PROVIDED MATERIAL

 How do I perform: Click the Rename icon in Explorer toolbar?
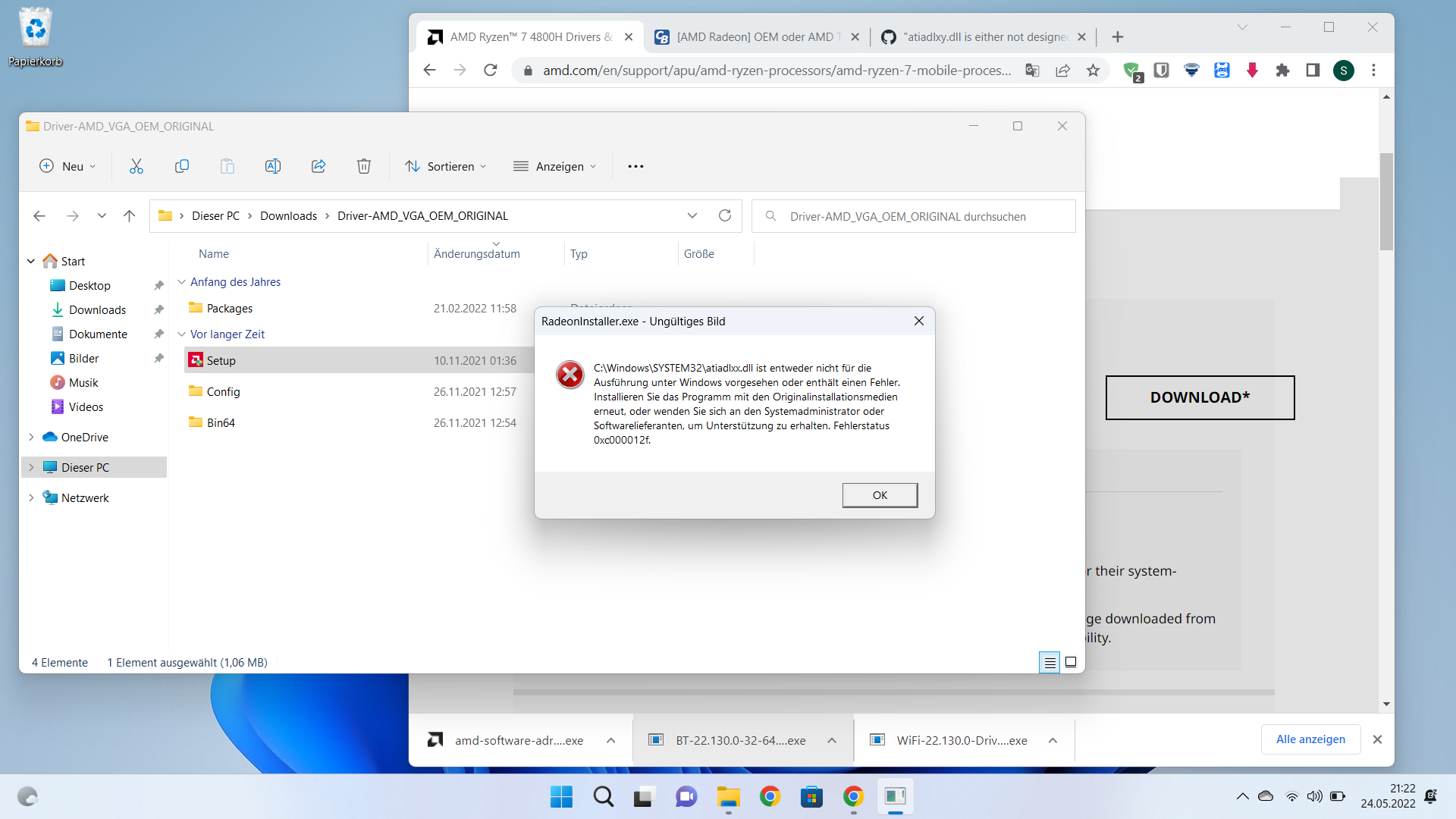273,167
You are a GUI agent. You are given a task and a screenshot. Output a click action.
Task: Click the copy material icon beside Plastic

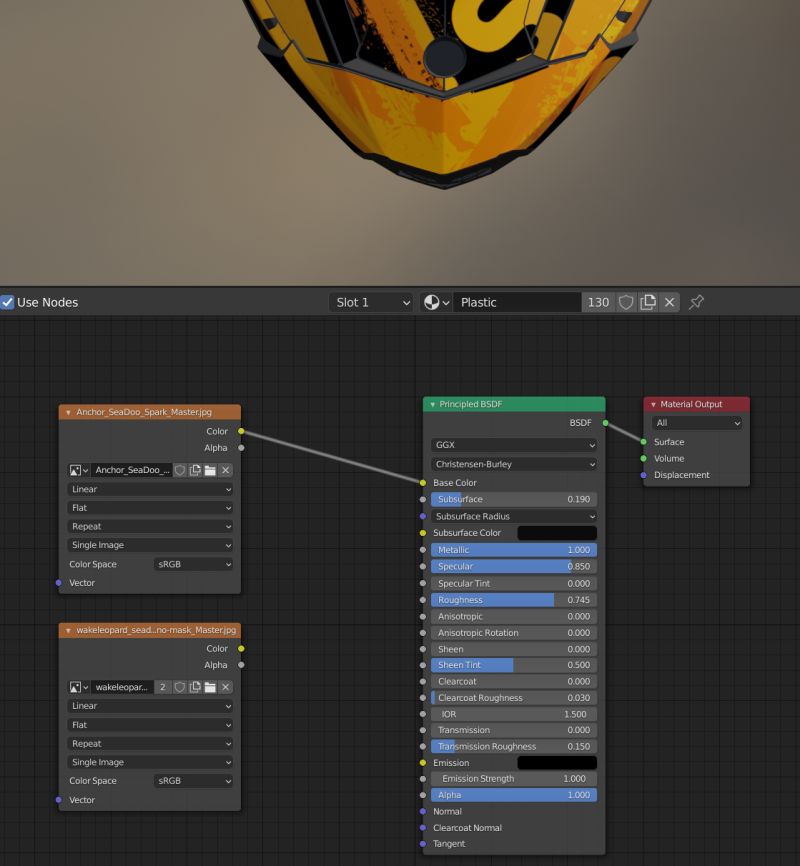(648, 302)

WHAT THIS TASK INVOLVES
Render the lines of the items above as a Markdown table with the columns "Row" and "Item line," numbering each row and leaving out blank lines. Omit the pictures.

IN RESPONSE
| Row | Item line |
|---|---|
| 1 |  How do I perform: Click the Rename icon in Explorer toolbar? |
| 2 | 273,167 |
| 3 | You are a GUI agent. You are given a task and a screenshot. Output a click action. |
| 4 | Task: Click the copy material icon beside Plastic |
| 5 | (648, 302) |